◆ **PROBLEM STATEMENT**: Count the rows below that contain the word "Click", and reply with only the number.

◆ **DATASET RECORDS**:
<<<<

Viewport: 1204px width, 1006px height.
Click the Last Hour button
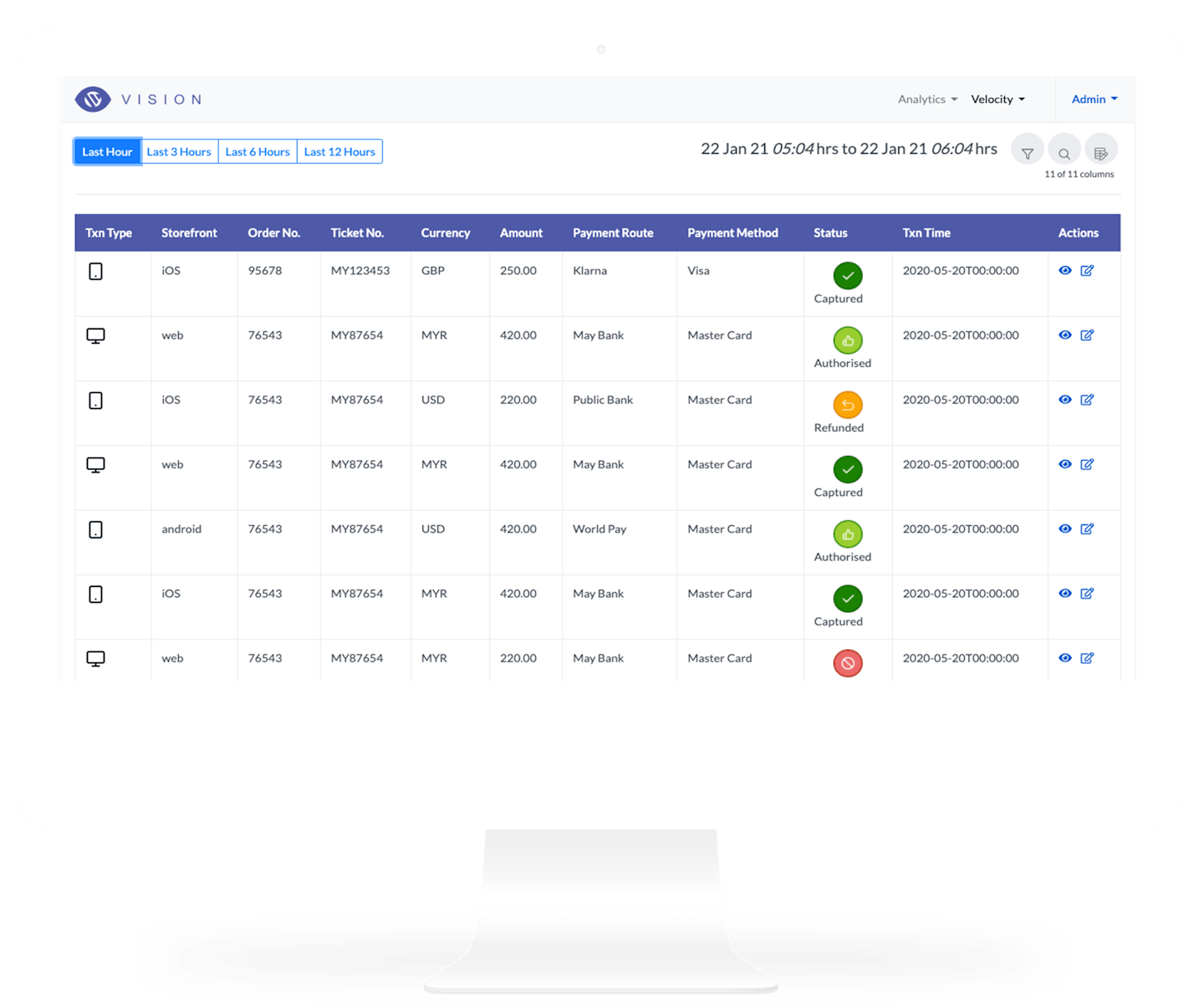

>>>>
<<<<

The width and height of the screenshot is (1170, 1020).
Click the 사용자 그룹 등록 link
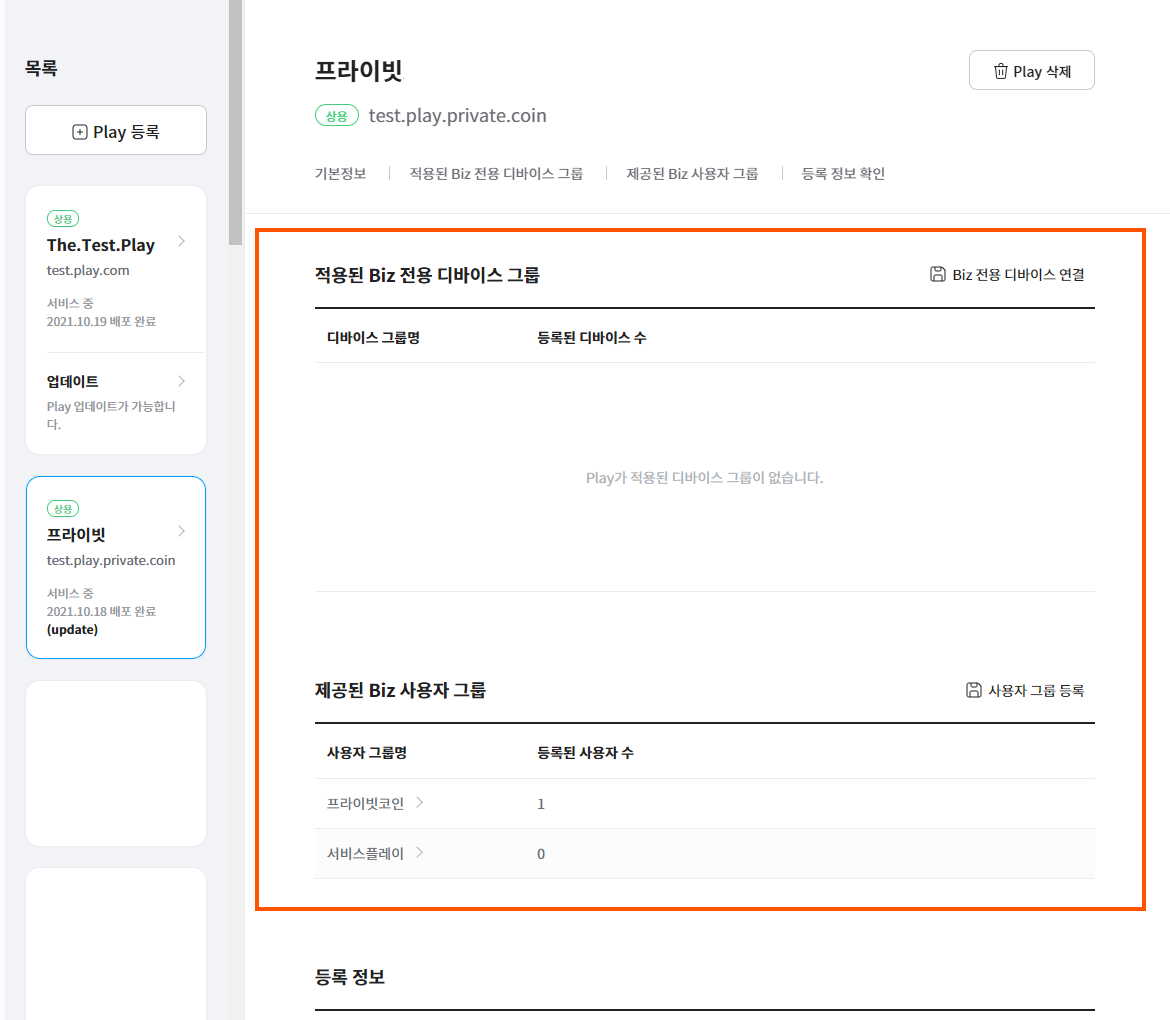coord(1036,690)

>>>>

◆ **SOLUTION**: 2